What you need to do: Rewrite the items from the line containing "Task: Click the" through the end of the items, both included, with "Capacity" replaced by "Quantity" and nothing else changed.

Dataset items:
"""

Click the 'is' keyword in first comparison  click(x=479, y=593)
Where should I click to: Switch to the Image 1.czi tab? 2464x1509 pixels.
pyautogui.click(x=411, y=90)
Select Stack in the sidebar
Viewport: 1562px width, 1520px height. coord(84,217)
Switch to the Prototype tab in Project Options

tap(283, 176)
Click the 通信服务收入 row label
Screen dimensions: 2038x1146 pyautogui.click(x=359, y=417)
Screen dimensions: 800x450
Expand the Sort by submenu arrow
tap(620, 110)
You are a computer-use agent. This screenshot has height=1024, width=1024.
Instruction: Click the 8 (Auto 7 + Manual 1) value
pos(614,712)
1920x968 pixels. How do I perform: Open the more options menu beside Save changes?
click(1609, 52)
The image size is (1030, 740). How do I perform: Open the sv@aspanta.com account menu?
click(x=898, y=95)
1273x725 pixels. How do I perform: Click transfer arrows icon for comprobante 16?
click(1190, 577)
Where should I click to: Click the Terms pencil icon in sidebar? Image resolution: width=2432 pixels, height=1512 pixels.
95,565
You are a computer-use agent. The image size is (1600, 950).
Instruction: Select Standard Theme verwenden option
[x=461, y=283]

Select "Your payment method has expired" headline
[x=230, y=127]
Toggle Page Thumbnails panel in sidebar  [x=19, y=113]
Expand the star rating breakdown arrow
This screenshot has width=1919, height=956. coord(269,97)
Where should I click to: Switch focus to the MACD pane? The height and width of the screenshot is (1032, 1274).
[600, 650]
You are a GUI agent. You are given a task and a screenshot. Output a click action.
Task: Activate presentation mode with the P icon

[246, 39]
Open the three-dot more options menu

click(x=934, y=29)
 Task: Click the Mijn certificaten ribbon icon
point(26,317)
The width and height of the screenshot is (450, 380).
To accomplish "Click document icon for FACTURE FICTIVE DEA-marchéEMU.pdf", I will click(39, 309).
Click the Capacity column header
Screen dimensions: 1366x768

"""

Complete answer:
 Task: Click the Mijn certificaten ribbon icon
point(26,317)
The width and height of the screenshot is (450, 380).
To accomplish "Click document icon for FACTURE FICTIVE DEA-marchéEMU.pdf", I will click(39, 309).
Click the Quantity column header
Screen dimensions: 1366x768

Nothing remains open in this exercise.